Языки пламени лизали деревяные коттеджи, бурлили в чёрных углях домов, объедали заборы и крыши. Они вились высоко к небу, а дыма ел глаза. Он позабыл о всякой злобе, когда увидел, что огонь пляшет возле его уютного, трёхэтажного дома.
Не чувствуя усталости, он ринулся туда. Ветки впивались в его мягкую кожу, камни ставили подножки, но Виктор этого не замечал и бежал всё ближе и ближе к дому. Когда он прошёл через забор, сооружённый на европейский манер, который огонь почти пожрал, то увидел знакомую дубовую дверь. Она ввалилась, осунулась и почернела, но огня там уже не было. Пламя лениво грызло стены, шторы, пускало едкий дым, но уже почти улеглось, перебросившись на другие дома. Когда он вбегал, то перед окном как будто бы увидел чью-то тень, очень похожую на человеческую, но скоро эта иллюзия угасла вместе с огнём.

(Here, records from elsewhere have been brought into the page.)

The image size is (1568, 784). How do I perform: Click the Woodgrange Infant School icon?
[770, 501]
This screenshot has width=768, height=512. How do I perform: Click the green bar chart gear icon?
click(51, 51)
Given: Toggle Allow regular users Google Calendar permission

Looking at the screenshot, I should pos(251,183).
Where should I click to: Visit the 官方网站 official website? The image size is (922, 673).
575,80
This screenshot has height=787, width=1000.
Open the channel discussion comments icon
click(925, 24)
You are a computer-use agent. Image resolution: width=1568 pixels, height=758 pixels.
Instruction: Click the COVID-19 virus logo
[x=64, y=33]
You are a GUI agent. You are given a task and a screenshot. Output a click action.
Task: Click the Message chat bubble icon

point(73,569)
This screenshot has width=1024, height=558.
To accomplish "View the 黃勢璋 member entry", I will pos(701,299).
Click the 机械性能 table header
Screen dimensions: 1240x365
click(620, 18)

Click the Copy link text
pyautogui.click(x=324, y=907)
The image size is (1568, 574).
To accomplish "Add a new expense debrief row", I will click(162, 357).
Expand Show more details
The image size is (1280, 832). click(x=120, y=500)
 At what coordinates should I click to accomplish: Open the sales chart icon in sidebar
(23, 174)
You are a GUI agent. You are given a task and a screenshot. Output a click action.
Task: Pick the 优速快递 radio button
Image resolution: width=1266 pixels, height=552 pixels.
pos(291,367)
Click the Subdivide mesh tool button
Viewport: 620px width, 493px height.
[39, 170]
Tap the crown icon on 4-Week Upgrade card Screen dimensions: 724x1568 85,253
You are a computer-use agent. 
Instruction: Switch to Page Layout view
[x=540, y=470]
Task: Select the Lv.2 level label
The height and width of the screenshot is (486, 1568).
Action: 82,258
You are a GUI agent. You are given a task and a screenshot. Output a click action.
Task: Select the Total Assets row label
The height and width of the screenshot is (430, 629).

Парень толкнул её, промчался через узкую гостиницу и раскрыл дверь.
— Мама, папа, сестра?!
Он увидел родителей. Мать Виктора сидела на своём кресле и можно было бы подумать, что она крепко спит, если бы на её белом фартуке, в котором она обычно убиралась, не багровела кровь, стекающая от самого горла. Кровь от жара запеклась, но огонь не посмел дотронуться до её тела.